--- GIVEN INFORMATION Enclosed Below ---

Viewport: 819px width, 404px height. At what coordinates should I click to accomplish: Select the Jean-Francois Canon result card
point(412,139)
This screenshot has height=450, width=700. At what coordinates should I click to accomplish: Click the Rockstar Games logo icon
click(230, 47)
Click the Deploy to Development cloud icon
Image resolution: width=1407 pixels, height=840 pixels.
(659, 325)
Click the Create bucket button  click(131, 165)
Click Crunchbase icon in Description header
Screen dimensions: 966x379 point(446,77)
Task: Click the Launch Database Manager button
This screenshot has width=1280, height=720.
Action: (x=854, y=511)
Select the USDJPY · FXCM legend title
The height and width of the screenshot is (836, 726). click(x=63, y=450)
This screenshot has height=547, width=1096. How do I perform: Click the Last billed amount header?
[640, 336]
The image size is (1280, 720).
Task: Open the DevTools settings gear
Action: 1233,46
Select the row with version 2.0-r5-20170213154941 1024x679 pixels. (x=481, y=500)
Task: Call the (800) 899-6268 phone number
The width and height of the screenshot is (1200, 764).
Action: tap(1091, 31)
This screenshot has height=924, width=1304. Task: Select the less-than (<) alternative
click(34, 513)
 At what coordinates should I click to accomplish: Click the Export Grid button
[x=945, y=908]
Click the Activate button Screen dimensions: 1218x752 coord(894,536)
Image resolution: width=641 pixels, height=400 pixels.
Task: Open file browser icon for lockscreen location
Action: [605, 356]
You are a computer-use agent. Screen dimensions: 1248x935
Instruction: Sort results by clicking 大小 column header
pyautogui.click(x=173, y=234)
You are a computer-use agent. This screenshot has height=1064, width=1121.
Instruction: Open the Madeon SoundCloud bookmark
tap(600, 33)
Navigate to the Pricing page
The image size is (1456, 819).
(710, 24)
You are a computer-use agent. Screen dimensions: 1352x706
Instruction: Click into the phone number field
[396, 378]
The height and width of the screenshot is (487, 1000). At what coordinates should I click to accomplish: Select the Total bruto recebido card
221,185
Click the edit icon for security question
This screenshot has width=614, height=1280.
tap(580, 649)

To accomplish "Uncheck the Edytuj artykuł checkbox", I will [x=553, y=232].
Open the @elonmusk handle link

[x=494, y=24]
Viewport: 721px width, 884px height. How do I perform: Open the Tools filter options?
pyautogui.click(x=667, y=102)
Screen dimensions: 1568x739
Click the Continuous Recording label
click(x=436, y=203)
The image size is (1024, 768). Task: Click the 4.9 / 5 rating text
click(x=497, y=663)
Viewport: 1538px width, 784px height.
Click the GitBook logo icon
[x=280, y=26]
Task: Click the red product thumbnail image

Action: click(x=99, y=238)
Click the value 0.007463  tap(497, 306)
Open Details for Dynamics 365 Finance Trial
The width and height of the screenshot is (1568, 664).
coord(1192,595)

--- End of Enclosed GIVEN INFORMATION ---

Could you transcribe all of the entries exactly, leaving nothing out?

* _YOUR RESPONSE_:
Viewport: 819px width, 404px height. At what coordinates should I click to accomplish: Select the Jean-Francois Canon result card
point(412,139)
This screenshot has height=450, width=700. At what coordinates should I click to accomplish: Click the Rockstar Games logo icon
click(230, 47)
Click the Deploy to Development cloud icon
Image resolution: width=1407 pixels, height=840 pixels.
(659, 325)
Click the Create bucket button  click(131, 165)
Click Crunchbase icon in Description header
Screen dimensions: 966x379 point(446,77)
Task: Click the Launch Database Manager button
This screenshot has width=1280, height=720.
Action: (x=854, y=511)
Select the USDJPY · FXCM legend title
The height and width of the screenshot is (836, 726). click(x=63, y=450)
This screenshot has height=547, width=1096. How do I perform: Click the Last billed amount header?
[640, 336]
The image size is (1280, 720).
Task: Open the DevTools settings gear
Action: 1233,46
Select the row with version 2.0-r5-20170213154941 1024x679 pixels. (x=481, y=500)
Task: Call the (800) 899-6268 phone number
The width and height of the screenshot is (1200, 764).
Action: tap(1091, 31)
This screenshot has height=924, width=1304. Task: Select the less-than (<) alternative
click(34, 513)
 At what coordinates should I click to accomplish: Click the Export Grid button
[x=945, y=908]
Click the Activate button Screen dimensions: 1218x752 coord(894,536)
Image resolution: width=641 pixels, height=400 pixels.
Task: Open file browser icon for lockscreen location
Action: [605, 356]
You are a computer-use agent. Screen dimensions: 1248x935
Instruction: Sort results by clicking 大小 column header
pyautogui.click(x=173, y=234)
You are a computer-use agent. This screenshot has height=1064, width=1121.
Instruction: Open the Madeon SoundCloud bookmark
tap(600, 33)
Navigate to the Pricing page
The image size is (1456, 819).
(710, 24)
You are a computer-use agent. Screen dimensions: 1352x706
Instruction: Click into the phone number field
[396, 378]
The height and width of the screenshot is (487, 1000). At what coordinates should I click to accomplish: Select the Total bruto recebido card
221,185
Click the edit icon for security question
This screenshot has width=614, height=1280.
tap(580, 649)

To accomplish "Uncheck the Edytuj artykuł checkbox", I will [x=553, y=232].
Open the @elonmusk handle link

[x=494, y=24]
Viewport: 721px width, 884px height. How do I perform: Open the Tools filter options?
pyautogui.click(x=667, y=102)
Screen dimensions: 1568x739
Click the Continuous Recording label
click(x=436, y=203)
The image size is (1024, 768). Task: Click the 4.9 / 5 rating text
click(x=497, y=663)
Viewport: 1538px width, 784px height.
Click the GitBook logo icon
[x=280, y=26]
Task: Click the red product thumbnail image

Action: click(x=99, y=238)
Click the value 0.007463  tap(497, 306)
Open Details for Dynamics 365 Finance Trial
The width and height of the screenshot is (1568, 664).
coord(1192,595)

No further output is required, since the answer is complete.